Inviato: 03/03/2010 - 10:05
da liberowarez
Rimossi i sigilli di un Ctd Goldbet di Canicattì (Agrigento), con l'accoglimento dell'istanza di dissequestro, del 24 febbraio 2010. Il ricorso del bookmaker è stato accolto dal Tribunale di Agrigento che ha affermato come l'assenza di concessione italiana per Goldbet non costituisce reato, in quanto il bookmaker opera legittimamente in virtù di autorizzazione rilasciata dallo stato membro Austria.

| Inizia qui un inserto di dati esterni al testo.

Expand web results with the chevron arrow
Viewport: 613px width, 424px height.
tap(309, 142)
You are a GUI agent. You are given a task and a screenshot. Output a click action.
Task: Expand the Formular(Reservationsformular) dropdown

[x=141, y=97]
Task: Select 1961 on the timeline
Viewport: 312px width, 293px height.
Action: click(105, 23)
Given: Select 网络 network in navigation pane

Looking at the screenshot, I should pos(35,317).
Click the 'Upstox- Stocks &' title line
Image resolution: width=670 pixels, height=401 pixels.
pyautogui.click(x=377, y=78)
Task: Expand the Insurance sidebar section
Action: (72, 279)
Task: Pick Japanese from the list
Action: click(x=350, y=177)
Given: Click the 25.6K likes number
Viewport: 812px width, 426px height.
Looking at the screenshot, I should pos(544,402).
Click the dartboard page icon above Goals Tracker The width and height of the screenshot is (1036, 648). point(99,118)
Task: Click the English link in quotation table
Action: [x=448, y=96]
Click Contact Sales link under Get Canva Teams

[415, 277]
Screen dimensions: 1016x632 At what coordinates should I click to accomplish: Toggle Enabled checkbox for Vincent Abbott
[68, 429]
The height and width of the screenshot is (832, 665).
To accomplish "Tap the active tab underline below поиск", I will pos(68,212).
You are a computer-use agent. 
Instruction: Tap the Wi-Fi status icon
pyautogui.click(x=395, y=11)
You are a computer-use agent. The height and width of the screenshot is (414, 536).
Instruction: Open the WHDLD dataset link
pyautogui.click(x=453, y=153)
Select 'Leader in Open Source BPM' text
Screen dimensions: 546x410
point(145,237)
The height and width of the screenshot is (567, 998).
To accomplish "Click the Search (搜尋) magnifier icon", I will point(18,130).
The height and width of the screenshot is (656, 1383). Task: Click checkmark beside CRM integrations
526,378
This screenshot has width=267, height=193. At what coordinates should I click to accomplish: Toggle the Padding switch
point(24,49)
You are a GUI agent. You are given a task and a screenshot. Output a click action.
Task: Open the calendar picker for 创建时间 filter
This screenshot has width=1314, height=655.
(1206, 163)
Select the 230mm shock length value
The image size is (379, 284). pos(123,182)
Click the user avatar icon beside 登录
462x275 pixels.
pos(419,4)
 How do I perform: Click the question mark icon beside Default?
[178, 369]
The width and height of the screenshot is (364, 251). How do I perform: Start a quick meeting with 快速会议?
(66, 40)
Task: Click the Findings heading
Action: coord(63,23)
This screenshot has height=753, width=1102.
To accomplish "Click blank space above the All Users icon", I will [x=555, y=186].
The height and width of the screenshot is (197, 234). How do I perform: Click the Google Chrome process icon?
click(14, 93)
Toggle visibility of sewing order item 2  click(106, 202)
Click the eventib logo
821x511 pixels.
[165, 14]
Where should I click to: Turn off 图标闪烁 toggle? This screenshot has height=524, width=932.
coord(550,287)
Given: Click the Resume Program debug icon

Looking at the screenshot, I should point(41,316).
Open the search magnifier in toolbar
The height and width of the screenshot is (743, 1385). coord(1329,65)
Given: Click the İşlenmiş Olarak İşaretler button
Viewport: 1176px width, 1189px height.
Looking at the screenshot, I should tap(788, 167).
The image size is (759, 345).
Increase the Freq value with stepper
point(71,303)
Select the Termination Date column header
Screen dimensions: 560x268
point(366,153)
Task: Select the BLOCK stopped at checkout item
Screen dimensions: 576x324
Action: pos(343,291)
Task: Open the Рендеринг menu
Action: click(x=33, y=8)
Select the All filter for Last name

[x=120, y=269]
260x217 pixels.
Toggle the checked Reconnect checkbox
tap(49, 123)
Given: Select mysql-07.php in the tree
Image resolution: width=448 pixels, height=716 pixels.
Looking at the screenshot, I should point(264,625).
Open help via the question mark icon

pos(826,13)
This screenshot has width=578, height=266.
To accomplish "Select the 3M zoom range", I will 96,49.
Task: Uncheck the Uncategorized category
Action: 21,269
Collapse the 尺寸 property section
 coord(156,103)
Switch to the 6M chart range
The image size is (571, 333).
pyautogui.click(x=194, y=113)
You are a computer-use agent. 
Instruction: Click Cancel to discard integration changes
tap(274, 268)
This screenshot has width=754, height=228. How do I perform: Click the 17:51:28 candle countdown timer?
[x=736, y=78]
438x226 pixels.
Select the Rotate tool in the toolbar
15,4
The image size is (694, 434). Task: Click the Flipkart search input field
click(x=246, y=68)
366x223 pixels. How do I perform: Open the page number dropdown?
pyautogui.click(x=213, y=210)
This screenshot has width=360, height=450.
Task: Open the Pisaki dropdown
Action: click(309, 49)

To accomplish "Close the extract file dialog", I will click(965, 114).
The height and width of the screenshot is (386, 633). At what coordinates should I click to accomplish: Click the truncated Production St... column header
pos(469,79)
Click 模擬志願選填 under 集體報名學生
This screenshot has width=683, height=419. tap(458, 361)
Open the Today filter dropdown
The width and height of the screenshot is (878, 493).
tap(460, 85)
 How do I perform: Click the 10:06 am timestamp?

Secondo il Tribunale non si può parlare d'intermediazione in quanto il titolare del Ctd, attraverso un rapporto di collaborazione con Goldbet, non interviene direttamente nella gestione ed organizzazione delle scommesse, anche se incassa e corrisponde per conto del bookmaker le vincite. "Il bando Bersani - fa sapere Goldbet - è stato ritenuto illegittimo e discriminatorio perché prevede non solo limitazioni ai nuovi concessionari sotto il profilo del rispetto di distanze minime dai centri di raccolta già  istituiti e limitazioni numeriche territoriali all'apertura di nuovi centri, ma anche la decadenza della concessione con riferimento all'art. 23, 3 comma dello schema di concessione.
Atteso il carattere discriminatorio del Bando Bersani, il materiale sequestrato al Ced collegato a Goldbet va restituito, e il giudice è tenuto a disapplicare le disposizioni interne incompatibili con quelle comunitarie self executing (Art. 43 e 49 del trattato CE)".